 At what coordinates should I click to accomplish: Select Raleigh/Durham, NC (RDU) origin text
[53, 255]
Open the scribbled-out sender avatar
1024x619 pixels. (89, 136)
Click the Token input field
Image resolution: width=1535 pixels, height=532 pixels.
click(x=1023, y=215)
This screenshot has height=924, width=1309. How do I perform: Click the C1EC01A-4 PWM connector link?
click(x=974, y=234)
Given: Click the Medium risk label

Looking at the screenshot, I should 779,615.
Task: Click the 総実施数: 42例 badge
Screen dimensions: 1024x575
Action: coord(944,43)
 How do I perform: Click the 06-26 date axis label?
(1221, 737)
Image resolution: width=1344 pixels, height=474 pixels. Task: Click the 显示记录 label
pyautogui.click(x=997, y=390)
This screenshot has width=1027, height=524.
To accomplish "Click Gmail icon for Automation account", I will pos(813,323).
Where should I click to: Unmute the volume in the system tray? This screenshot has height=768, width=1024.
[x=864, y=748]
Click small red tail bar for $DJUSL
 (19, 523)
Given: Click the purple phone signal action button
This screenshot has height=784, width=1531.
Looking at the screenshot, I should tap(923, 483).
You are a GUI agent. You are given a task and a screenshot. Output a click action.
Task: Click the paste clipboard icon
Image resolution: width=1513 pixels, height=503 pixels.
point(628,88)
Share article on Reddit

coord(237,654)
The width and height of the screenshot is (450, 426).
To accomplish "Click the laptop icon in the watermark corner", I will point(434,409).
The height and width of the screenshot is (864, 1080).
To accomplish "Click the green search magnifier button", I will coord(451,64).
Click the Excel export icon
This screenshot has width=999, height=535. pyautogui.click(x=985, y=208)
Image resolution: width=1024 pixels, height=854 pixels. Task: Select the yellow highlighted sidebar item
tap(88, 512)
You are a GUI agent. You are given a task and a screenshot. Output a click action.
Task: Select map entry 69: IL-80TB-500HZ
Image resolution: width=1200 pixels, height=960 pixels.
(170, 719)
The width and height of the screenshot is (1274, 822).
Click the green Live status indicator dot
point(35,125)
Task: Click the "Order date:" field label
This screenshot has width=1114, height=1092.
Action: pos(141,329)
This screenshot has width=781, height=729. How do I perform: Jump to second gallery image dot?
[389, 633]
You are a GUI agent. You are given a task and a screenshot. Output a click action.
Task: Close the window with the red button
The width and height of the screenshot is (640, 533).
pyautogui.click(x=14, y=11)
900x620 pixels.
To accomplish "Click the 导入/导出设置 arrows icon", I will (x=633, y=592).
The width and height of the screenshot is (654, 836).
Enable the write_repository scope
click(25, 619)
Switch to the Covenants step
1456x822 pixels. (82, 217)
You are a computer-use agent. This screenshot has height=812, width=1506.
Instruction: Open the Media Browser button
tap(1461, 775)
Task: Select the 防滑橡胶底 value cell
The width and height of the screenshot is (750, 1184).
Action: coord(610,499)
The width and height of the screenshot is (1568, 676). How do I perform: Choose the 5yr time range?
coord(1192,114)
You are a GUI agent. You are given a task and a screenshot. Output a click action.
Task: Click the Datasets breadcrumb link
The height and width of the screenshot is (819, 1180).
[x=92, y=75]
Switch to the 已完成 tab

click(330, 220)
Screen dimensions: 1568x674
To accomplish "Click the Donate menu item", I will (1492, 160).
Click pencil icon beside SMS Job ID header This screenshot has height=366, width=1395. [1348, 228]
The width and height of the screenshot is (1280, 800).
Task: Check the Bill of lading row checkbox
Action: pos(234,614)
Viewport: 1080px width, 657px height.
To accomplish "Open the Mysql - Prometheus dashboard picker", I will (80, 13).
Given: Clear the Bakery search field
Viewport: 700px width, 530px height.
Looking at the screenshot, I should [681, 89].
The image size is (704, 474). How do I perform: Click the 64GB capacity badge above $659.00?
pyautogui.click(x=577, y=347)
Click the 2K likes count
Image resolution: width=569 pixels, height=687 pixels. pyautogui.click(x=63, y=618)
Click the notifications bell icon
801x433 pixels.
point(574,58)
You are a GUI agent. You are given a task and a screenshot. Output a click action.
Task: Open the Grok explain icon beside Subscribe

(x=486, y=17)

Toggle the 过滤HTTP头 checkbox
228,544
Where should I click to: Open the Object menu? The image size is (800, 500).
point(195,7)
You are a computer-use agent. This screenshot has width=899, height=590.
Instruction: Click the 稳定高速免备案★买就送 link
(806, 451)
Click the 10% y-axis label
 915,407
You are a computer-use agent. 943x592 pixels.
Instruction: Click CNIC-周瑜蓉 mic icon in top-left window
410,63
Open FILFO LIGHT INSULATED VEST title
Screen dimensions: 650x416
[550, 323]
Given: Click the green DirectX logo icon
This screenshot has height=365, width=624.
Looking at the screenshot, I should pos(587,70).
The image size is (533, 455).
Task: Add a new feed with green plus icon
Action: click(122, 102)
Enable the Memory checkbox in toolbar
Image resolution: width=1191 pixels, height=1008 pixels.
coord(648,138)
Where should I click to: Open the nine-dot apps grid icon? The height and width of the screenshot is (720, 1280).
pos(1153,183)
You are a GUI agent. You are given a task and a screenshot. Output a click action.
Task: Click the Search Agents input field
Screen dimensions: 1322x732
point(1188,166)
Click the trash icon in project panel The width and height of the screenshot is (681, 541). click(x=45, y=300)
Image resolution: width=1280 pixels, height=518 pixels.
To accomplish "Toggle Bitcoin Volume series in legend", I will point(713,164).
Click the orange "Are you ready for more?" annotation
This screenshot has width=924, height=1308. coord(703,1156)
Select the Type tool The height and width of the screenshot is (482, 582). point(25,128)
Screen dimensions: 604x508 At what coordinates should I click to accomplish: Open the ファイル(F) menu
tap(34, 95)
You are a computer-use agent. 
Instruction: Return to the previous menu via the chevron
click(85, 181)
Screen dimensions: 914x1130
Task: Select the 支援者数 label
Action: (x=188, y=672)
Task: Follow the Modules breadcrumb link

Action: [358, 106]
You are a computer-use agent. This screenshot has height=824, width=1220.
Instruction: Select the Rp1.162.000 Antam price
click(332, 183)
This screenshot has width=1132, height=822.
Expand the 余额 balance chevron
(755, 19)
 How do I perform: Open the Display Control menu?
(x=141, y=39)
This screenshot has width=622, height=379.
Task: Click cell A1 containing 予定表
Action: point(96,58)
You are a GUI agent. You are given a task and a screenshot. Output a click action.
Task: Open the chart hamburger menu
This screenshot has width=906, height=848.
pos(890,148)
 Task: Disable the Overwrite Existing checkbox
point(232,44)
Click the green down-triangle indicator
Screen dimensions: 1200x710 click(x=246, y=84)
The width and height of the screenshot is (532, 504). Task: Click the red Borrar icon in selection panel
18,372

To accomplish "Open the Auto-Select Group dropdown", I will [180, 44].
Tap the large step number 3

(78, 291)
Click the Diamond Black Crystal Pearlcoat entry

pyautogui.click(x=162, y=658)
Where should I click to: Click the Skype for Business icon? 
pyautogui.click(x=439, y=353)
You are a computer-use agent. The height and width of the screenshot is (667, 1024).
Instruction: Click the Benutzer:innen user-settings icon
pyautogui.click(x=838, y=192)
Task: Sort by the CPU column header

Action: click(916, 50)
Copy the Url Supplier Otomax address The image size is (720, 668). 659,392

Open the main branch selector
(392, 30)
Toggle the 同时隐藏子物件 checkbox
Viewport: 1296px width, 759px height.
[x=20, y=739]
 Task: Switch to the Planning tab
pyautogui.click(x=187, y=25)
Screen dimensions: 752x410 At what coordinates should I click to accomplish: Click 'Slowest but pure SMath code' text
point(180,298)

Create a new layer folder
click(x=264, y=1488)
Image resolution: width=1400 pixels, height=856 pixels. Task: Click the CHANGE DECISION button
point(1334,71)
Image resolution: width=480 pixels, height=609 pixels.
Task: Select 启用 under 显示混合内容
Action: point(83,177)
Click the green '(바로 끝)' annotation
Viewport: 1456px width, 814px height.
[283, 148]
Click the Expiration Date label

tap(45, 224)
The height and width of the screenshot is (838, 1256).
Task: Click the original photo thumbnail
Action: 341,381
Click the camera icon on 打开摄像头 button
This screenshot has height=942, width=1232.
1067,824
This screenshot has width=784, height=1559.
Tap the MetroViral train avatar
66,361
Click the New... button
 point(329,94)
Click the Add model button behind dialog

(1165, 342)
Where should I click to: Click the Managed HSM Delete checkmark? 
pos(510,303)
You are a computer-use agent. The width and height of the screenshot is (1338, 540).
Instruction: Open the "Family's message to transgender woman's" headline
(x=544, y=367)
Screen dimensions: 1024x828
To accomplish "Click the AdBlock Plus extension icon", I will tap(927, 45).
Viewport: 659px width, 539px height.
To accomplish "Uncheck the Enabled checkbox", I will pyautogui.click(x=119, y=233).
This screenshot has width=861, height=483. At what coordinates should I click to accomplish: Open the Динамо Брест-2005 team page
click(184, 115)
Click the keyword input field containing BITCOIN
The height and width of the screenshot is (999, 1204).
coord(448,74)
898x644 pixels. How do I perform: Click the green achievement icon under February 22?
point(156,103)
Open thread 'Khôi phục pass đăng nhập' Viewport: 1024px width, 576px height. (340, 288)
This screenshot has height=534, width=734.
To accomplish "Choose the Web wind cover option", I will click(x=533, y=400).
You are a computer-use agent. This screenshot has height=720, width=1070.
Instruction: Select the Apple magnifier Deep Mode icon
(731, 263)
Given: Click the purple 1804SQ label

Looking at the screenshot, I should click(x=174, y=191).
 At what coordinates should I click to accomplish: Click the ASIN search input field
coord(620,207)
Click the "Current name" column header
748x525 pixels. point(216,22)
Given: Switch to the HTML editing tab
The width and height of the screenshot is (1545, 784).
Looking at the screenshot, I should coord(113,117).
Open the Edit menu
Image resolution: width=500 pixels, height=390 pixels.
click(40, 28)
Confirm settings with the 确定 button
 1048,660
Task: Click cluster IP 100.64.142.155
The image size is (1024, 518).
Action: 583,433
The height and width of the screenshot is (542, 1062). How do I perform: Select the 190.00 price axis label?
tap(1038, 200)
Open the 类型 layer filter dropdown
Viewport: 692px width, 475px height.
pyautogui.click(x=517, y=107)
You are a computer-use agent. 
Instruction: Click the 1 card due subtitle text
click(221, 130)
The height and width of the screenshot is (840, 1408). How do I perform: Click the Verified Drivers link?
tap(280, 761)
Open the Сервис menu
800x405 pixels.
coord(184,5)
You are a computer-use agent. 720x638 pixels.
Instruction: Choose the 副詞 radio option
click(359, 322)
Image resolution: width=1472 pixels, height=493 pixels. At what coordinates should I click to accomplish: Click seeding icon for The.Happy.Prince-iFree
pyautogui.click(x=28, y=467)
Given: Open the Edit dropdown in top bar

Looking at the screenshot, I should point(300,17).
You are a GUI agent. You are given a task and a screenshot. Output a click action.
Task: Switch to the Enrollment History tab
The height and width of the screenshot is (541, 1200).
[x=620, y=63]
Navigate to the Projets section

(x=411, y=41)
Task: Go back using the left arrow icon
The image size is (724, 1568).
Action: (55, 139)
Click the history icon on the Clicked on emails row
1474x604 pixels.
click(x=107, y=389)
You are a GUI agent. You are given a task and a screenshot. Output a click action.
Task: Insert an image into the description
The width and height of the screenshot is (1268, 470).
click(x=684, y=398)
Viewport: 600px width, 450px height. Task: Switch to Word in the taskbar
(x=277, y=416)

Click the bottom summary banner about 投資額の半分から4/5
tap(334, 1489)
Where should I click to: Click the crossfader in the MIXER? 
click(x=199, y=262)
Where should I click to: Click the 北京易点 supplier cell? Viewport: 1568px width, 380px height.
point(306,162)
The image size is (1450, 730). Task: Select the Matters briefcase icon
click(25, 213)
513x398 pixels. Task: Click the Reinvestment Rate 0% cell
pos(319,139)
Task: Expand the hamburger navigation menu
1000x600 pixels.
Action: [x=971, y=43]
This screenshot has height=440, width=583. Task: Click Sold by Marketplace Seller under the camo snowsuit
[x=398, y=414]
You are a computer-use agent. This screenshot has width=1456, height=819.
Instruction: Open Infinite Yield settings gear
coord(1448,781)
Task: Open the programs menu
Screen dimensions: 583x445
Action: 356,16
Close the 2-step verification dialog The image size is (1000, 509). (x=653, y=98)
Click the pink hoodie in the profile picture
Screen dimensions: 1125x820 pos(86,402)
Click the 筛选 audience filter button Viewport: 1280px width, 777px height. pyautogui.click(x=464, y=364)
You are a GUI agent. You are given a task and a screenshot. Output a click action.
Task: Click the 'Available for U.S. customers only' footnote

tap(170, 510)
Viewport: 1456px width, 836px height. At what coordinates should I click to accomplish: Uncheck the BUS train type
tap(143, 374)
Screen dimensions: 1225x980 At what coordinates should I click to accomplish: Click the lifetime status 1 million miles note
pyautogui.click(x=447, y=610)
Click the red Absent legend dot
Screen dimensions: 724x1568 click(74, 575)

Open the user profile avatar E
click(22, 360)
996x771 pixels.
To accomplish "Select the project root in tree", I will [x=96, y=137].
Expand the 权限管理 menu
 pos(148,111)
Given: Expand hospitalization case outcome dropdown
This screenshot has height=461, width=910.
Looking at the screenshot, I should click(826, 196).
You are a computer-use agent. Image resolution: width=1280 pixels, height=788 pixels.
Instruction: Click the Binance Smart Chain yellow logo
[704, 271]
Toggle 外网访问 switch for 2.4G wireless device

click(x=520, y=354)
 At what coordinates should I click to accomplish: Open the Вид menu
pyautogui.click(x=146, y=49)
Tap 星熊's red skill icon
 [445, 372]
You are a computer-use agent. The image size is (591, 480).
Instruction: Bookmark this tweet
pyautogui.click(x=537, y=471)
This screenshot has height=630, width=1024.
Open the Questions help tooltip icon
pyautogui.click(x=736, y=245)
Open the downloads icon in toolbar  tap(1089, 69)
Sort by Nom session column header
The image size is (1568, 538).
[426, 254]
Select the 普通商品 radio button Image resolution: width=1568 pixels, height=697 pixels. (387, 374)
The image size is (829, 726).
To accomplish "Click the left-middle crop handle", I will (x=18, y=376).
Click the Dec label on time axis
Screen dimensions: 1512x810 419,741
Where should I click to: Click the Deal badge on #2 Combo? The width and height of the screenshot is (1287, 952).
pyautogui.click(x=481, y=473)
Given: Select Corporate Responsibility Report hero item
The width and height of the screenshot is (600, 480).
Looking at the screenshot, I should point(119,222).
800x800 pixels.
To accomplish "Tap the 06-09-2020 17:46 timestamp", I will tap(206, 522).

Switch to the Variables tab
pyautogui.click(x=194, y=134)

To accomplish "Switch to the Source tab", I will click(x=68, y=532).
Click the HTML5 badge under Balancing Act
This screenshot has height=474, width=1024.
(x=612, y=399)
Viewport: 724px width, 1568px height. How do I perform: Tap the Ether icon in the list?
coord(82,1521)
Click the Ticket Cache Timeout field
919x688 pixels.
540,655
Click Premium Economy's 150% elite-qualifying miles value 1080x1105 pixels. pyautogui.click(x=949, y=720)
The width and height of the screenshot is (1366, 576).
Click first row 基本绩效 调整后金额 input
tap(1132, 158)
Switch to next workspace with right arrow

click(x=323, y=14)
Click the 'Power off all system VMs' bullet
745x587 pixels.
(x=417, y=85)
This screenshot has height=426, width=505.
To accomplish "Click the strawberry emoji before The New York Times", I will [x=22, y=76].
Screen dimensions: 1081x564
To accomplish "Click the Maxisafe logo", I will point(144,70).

● EXERCISE BRIEF
Each line of the data above containing the string "hamburger" is to be copied.

● YOUR SOLUTION
Task: Open the chart hamburger menu
Task: Expand the hamburger navigation menu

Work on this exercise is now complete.